>> BEGIN Document extract

Multi-conditional join through a link table - mysql

Bear with me, this needs a lot of up front info to explain what I am trying to do. I have tried to genericize it as much as possible to make things clearer. In a single query I am hoping to pull out a list of pages which match against tags linked in another table, and these tags are in groups. I am hoping to use the textual representation of the item instead of it's id, but if nothing else I could do 2 up front queries to get the tag_id and taggroup_id - just hoping not to have to do that.
DB Schema:
+-----------------------------------+
| taggroups |
+------------------+----------------+
| taggroup_id | group_name |
+------------------+----------------+
| 1 | fruits |
+------------------+----------------+
+-----------------------------------------------+
| tags |
+-------------+-----------------+---------------+
| tag_id | taggroup_id | tag_name |
+-------------+-----------------+---------------+
| 1 | 1 | apple |
| 2 | 1 | orange |
| 3 | 1 | grape |
+-------------+-----------------+---------------+
+--------------------------------------+
| pages |
+------------------+-------------------+
| page_id | title |
+------------------+-------------------+
| 99 | Doctor a day |
+------------------+-------------------+
+--------------------------------------------------+
| tags_to_pages |
+------------+----------+---------------+----------+
| join_id | tag_id | taggroup_id | page_id |
+------------+----------+---------------+----------+
| 1 | 1 | 1 | 99 |
| 2 | 2 | 1 | 99 |
+------------+----------+---------------+----------+
Test Query:
Got this far and can't seem to get it to work.
SELECT
pages.*, tags.tag_name, taggroups.group_name
FROM
tags_to_pages
INNER JOIN taggroups as grp ON (
grp.group_name = 'fruits'
AND
tags_to_pages.taggroup_id = grp.taggroup_id
)

>> END Document extract
>> BEGIN Recorded information

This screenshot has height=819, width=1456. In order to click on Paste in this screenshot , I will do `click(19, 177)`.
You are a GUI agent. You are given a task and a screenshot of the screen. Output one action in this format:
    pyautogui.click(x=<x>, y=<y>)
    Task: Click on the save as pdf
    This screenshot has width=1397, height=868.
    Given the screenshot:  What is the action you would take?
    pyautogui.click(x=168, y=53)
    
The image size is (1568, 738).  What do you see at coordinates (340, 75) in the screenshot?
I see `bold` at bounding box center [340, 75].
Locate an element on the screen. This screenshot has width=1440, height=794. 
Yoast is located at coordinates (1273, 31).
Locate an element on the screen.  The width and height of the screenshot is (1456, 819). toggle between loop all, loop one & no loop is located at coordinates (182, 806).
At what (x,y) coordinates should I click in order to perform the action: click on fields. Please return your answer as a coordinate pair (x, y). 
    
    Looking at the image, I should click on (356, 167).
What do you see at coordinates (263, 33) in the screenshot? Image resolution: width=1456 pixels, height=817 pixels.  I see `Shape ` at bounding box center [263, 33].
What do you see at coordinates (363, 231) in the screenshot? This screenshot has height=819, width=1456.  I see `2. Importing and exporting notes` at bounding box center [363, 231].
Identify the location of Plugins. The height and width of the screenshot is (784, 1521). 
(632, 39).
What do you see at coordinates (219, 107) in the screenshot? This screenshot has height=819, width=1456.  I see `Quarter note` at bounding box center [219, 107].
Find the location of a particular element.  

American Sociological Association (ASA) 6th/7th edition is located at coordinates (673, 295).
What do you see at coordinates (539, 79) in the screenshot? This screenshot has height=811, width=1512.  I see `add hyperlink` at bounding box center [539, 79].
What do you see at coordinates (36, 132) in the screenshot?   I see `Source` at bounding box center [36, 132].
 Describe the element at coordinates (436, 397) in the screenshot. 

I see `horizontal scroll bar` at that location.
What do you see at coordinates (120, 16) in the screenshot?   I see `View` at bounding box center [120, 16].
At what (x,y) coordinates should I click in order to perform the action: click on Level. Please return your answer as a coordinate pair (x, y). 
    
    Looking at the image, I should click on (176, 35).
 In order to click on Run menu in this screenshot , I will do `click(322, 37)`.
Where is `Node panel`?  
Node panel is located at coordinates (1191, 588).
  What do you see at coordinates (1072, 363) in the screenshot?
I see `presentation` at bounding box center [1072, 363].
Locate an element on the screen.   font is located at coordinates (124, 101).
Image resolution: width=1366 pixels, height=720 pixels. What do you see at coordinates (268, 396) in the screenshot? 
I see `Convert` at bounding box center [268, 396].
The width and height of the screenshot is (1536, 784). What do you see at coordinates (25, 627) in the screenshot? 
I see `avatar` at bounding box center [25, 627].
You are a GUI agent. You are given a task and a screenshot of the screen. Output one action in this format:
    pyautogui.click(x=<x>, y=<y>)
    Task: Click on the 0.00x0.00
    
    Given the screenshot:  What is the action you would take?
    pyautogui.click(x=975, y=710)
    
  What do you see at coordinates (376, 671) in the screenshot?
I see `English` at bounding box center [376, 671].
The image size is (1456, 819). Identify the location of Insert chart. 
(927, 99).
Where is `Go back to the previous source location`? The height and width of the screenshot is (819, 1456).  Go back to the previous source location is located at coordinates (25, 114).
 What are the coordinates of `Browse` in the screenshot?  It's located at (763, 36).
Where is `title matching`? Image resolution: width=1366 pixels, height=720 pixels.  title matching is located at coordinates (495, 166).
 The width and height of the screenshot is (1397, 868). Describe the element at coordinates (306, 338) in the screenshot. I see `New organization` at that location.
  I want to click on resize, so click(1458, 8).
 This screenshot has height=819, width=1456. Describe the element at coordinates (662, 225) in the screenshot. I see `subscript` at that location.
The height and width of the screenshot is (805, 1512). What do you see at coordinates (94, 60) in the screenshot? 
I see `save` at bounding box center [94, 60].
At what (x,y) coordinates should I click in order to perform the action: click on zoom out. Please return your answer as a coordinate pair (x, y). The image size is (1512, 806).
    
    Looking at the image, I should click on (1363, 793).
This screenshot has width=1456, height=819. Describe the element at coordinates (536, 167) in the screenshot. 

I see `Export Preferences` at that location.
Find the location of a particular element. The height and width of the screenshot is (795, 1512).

>> END Recorded information

• _Exercise set_
A) In the MySQL post, which page title is stored for page_id 99?
B) Output the part of the MySQL post that begins at the words "Multi-conditional join through" and stops after the words "to do that.", copying it unchanged.
The listing isn't needed for any of this.

• _Final answers_
A) Doctor a day

B)
Multi-conditional join through a link table - mysql

Bear with me, this needs a lot of up front info to explain what I am trying to do. I have tried to genericize it as much as possible to make things clearer. In a single query I am hoping to pull out a list of pages which match against tags linked in another table, and these tags are in groups. I am hoping to use the textual representation of the item instead of it's id, but if nothing else I could do 2 up front queries to get the tag_id and taggroup_id - just hoping not to have to do that.